Rows of pointing data
================================

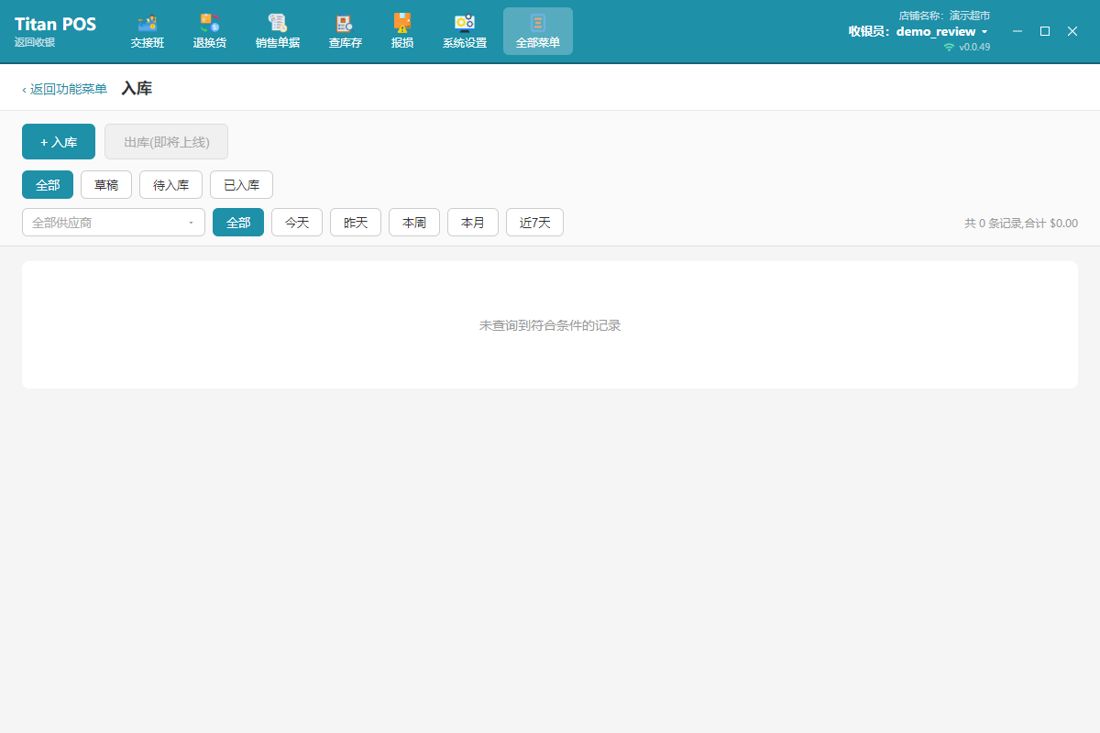Expand the demo_review cashier dropdown arrow
Screen dimensions: 1100x733
click(984, 32)
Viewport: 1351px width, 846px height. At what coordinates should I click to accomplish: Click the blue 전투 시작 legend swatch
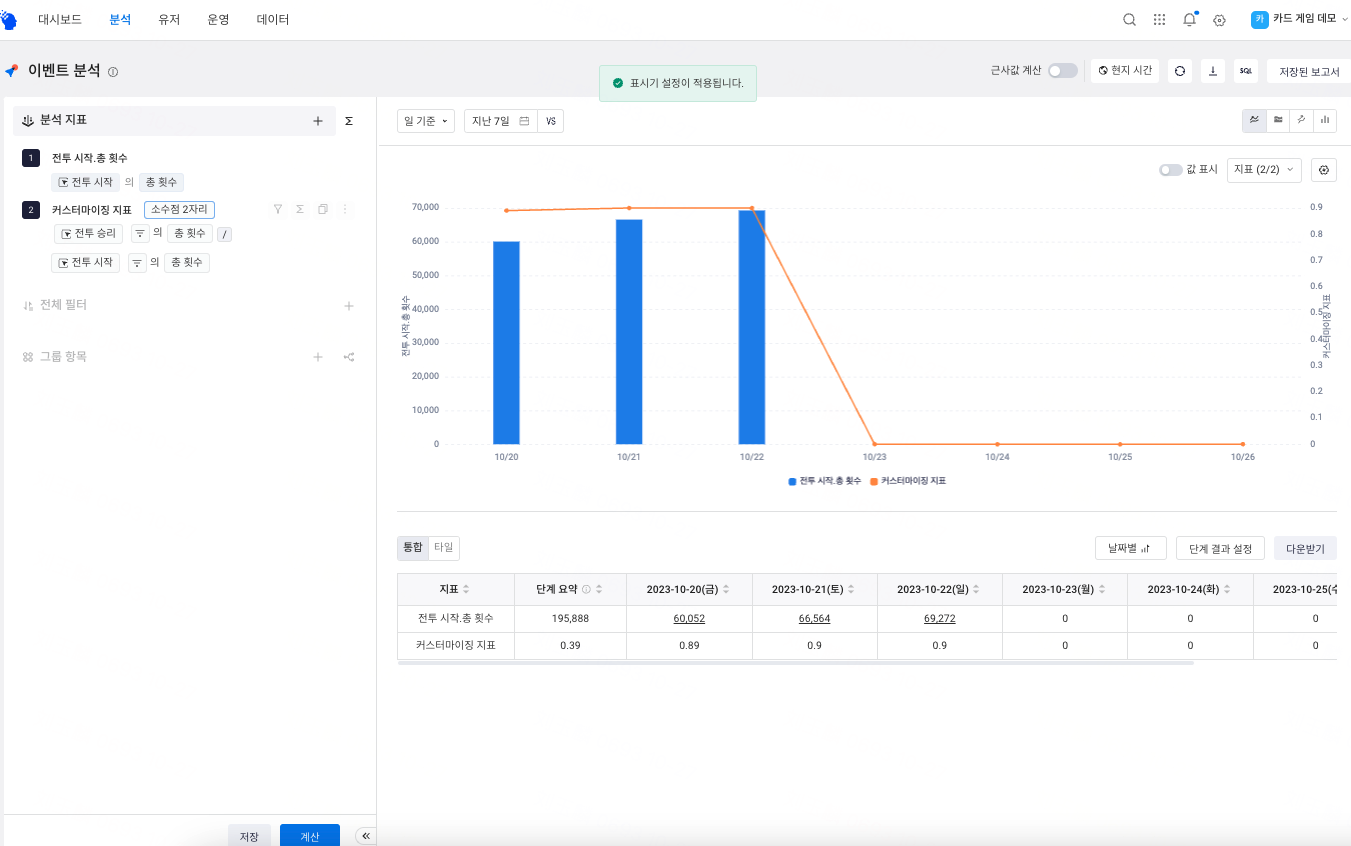pos(790,481)
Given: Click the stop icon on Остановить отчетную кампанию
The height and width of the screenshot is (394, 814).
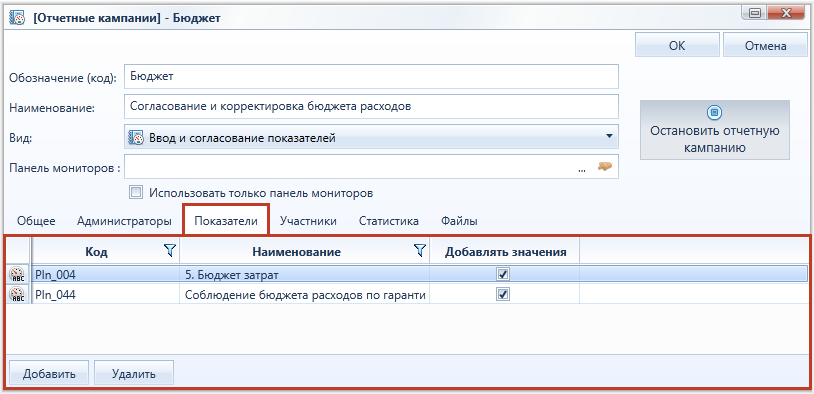Looking at the screenshot, I should pyautogui.click(x=715, y=112).
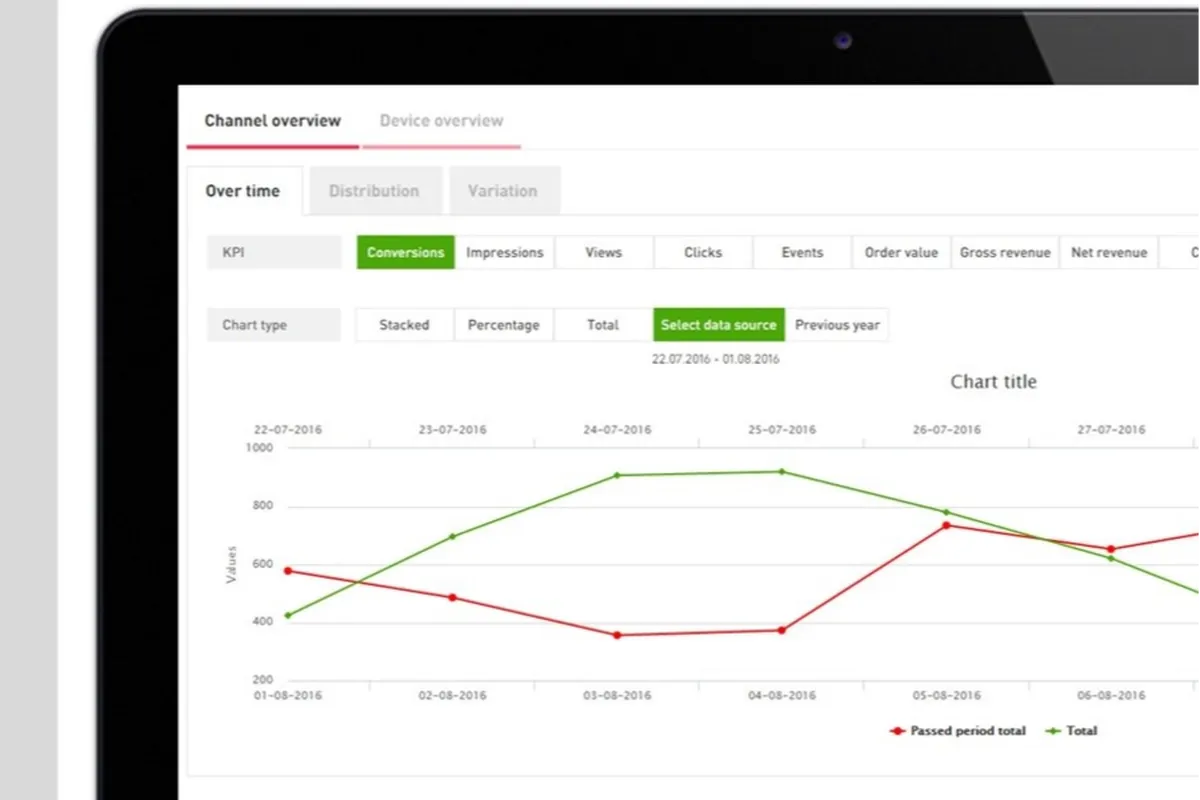Set chart type to Percentage
This screenshot has width=1200, height=800.
[504, 325]
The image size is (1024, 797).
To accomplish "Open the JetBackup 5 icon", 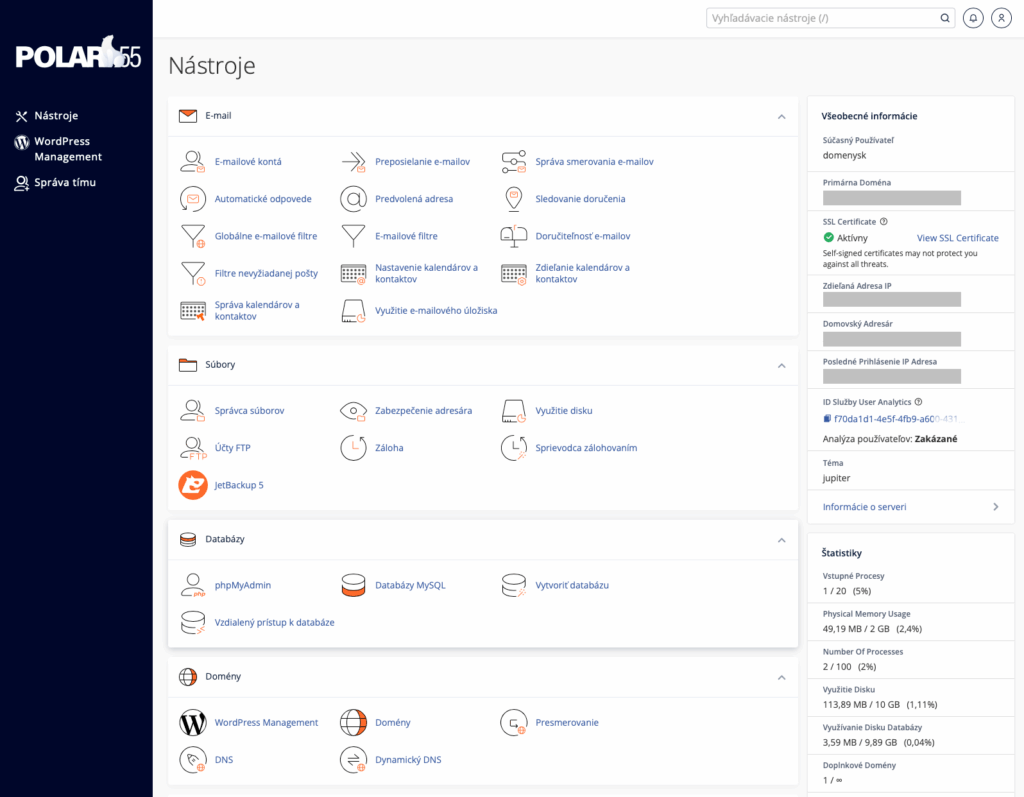I will [x=192, y=485].
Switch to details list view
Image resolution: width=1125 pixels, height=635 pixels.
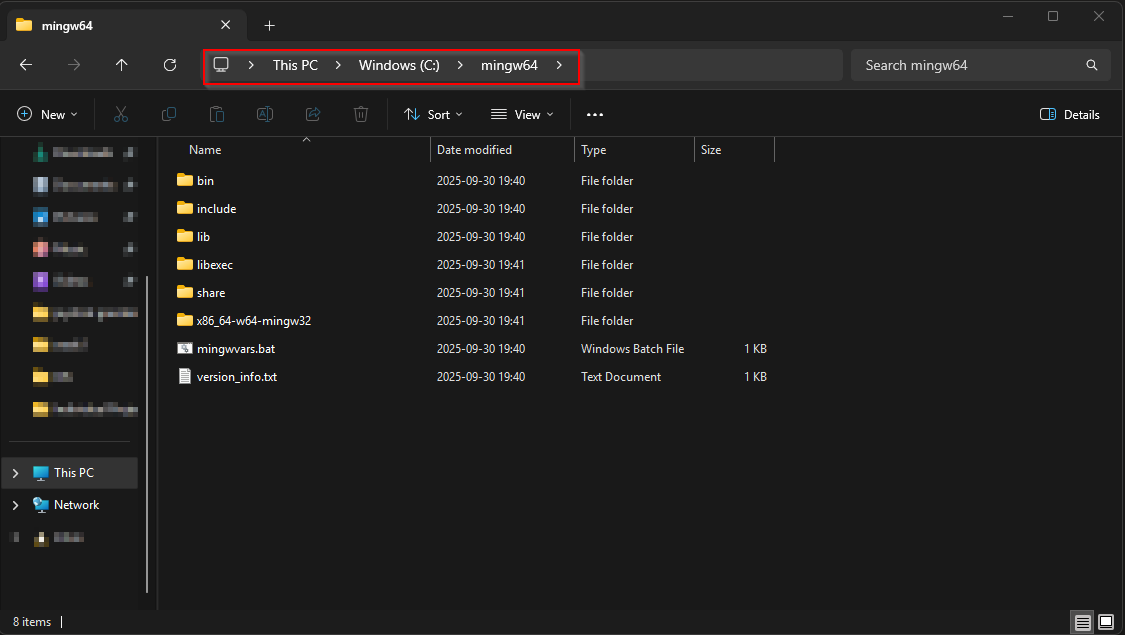tap(1083, 622)
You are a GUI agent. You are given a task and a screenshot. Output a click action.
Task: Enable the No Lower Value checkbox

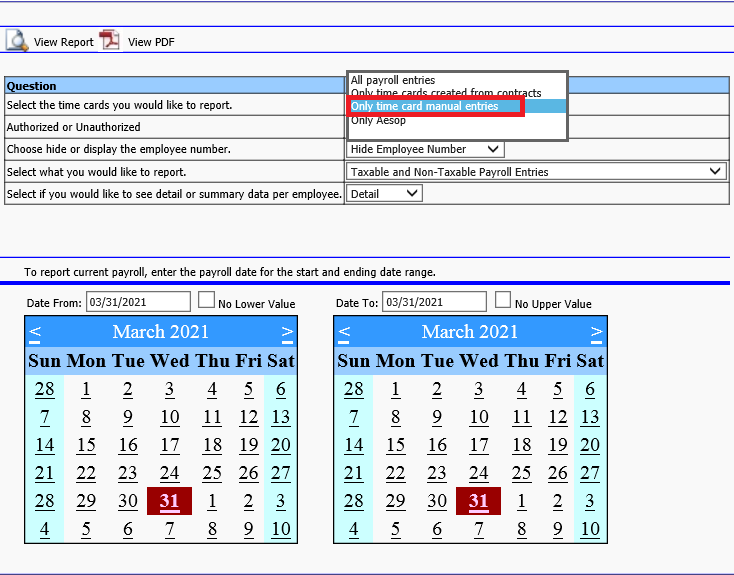click(x=206, y=301)
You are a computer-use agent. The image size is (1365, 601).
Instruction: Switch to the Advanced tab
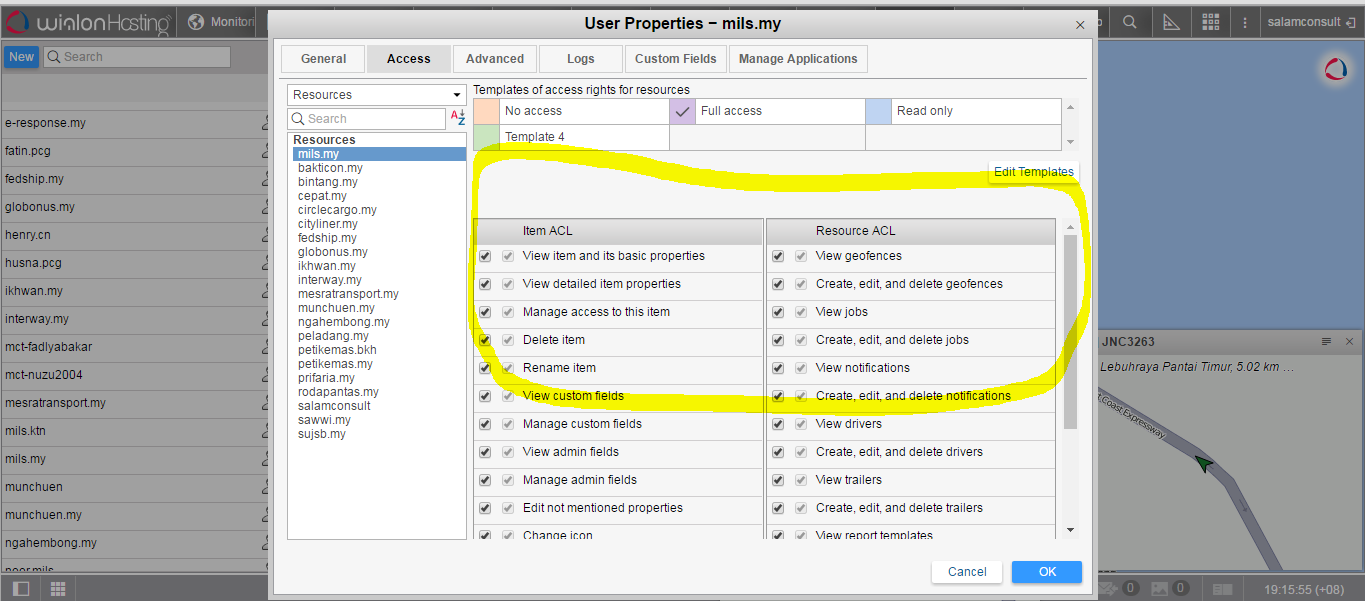tap(494, 59)
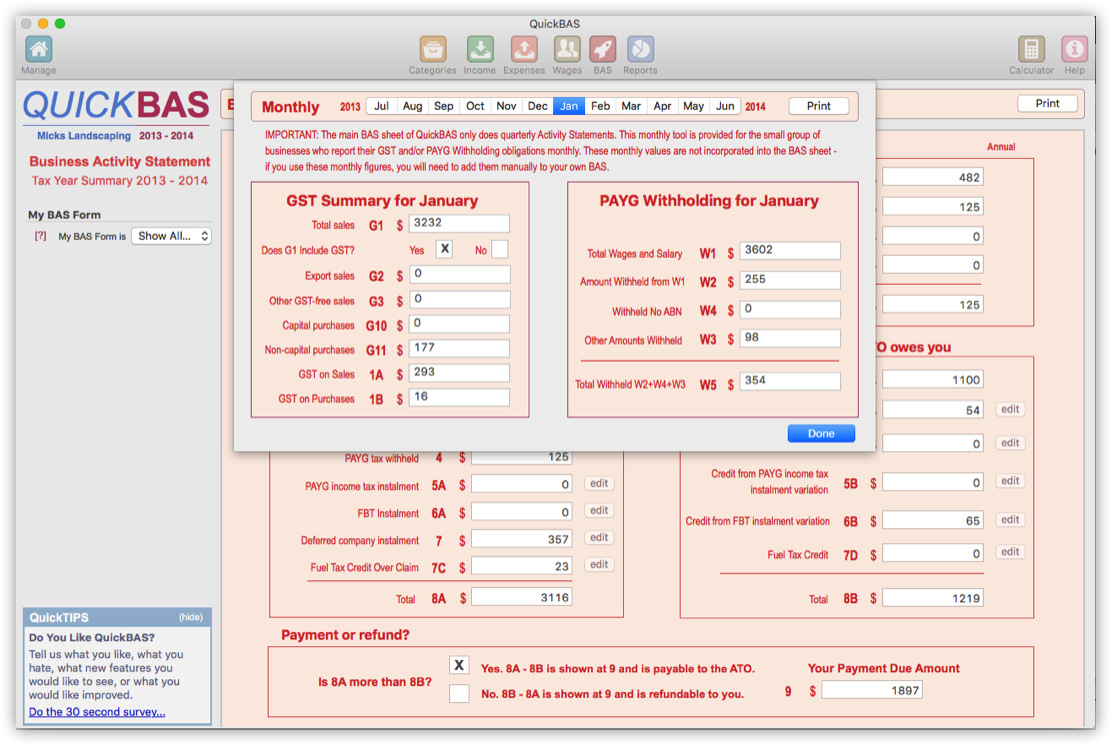Open the Income section icon

479,49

================================

- Instructions to follow
Rewrite the data as a Markdown table with the columns Row and Line, starting at the line that contains "You are a GUI" and continuing through the end of the data. Skip blank lines and leave the pictures out.

- Solved problem
| Row | Line |
|---|---|
| 1 | You are a GUI agent. You are given a task and a screenshot. Output a click action. |
| 2 | Task: Enable the No Lower Value checkbox |
| 3 | click(x=206, y=301) |
| 4 | You are a computer-use agent. The image size is (1365, 601). |
| 5 | Instruction: Switch to the Advanced tab |
| 6 | tap(494, 59) |
| 7 | Open the Income section icon |
| 8 | 479,49 |